━━ Information given ━━

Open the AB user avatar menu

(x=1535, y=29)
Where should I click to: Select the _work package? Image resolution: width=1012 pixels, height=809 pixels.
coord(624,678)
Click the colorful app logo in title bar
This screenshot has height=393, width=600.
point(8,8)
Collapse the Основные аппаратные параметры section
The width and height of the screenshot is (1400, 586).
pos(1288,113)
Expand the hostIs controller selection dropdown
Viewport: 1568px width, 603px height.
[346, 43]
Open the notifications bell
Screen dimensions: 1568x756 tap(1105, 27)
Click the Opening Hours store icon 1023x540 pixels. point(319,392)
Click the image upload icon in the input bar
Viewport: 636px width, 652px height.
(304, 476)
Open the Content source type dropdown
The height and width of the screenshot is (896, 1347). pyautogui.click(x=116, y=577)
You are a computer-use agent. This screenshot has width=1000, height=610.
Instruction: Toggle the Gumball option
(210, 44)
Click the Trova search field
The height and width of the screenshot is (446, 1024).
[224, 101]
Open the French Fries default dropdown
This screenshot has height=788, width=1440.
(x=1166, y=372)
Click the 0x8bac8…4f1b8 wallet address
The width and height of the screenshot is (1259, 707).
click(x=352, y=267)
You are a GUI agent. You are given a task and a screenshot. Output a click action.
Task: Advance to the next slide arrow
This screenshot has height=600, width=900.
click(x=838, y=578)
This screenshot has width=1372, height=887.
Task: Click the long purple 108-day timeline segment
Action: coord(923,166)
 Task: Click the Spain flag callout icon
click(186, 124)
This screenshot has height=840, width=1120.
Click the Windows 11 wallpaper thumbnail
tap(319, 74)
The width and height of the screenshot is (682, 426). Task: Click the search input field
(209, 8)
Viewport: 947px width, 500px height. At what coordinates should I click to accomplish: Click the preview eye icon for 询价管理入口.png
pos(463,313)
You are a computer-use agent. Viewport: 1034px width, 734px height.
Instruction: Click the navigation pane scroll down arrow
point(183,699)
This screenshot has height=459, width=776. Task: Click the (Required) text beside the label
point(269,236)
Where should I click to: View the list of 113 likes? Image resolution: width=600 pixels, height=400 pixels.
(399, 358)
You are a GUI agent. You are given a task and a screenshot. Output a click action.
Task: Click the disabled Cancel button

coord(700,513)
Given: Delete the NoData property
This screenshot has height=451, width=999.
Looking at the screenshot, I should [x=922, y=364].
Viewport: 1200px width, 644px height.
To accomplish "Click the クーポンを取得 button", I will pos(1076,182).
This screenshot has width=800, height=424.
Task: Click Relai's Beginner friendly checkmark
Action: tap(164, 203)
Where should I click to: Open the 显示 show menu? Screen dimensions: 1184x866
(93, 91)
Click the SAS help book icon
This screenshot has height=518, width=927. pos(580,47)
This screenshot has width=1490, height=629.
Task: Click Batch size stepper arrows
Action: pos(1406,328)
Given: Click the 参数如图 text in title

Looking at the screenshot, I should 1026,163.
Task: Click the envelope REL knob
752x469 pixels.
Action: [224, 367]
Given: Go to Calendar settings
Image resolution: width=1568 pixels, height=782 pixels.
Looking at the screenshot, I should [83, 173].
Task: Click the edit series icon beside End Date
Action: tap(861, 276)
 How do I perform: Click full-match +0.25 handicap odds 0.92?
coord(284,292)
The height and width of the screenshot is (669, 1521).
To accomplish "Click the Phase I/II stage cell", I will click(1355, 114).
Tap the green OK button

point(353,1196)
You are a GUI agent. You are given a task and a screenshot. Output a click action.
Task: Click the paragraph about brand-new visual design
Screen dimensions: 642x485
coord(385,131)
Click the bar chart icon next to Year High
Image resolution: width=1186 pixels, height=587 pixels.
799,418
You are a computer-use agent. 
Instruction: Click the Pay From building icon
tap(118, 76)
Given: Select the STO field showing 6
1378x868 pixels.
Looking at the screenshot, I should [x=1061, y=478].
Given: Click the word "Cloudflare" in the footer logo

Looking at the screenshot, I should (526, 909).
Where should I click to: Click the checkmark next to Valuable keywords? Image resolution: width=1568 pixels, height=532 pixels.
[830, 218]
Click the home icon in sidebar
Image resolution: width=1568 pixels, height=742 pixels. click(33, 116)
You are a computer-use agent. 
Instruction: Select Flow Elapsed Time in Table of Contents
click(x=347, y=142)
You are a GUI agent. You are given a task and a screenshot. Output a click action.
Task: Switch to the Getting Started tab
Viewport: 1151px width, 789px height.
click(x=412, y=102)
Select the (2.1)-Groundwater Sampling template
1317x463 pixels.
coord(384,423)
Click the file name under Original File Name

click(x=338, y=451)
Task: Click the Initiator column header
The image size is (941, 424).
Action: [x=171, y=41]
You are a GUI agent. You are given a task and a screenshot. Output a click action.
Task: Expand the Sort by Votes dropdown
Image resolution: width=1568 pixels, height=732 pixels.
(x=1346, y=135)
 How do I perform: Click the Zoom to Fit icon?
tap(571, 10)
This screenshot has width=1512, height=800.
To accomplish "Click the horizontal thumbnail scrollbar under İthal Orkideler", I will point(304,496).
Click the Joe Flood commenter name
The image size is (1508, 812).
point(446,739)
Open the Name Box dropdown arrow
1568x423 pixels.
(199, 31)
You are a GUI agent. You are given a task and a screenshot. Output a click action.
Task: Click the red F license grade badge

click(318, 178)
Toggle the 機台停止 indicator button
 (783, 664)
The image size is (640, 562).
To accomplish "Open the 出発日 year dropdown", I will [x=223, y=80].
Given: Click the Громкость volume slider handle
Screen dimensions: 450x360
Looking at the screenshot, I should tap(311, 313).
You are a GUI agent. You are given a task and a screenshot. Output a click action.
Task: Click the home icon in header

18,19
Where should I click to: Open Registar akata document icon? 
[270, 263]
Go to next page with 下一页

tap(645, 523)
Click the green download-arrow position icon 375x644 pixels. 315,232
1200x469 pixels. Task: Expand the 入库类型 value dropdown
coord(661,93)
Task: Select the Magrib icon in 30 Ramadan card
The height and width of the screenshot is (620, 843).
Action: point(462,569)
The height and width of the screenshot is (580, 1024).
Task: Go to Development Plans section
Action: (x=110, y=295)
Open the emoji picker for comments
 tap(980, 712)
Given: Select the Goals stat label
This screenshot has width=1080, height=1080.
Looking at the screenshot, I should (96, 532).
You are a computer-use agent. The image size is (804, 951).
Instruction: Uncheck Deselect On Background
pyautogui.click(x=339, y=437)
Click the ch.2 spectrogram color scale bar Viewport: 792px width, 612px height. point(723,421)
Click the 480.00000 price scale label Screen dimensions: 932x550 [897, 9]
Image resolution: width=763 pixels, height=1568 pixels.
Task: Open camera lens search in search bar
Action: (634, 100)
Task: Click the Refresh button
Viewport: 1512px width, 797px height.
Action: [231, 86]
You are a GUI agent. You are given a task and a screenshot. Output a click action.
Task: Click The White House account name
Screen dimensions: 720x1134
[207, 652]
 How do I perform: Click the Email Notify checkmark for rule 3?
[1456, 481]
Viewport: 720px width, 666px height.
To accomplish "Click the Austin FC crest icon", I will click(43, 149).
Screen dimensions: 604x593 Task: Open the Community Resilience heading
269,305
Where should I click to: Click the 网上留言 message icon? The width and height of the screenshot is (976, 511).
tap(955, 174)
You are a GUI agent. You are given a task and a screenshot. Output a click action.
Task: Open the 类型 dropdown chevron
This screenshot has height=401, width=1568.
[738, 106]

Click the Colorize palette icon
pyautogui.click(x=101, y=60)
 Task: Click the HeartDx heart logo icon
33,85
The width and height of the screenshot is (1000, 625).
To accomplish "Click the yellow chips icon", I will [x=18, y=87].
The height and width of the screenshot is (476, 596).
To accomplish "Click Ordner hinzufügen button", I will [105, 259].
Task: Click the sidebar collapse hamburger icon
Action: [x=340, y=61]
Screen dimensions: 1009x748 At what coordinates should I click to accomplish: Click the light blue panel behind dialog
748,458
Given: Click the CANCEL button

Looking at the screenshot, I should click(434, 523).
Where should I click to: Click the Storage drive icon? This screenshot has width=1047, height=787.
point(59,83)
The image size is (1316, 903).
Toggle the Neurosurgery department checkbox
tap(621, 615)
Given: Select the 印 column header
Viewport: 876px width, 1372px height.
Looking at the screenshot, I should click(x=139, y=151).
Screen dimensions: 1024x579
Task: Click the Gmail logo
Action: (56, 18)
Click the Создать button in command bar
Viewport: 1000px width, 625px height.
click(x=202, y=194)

━━━

Some lines of the data above may hold the word "computer"; report how many do, and nothing else.

> Task response: 5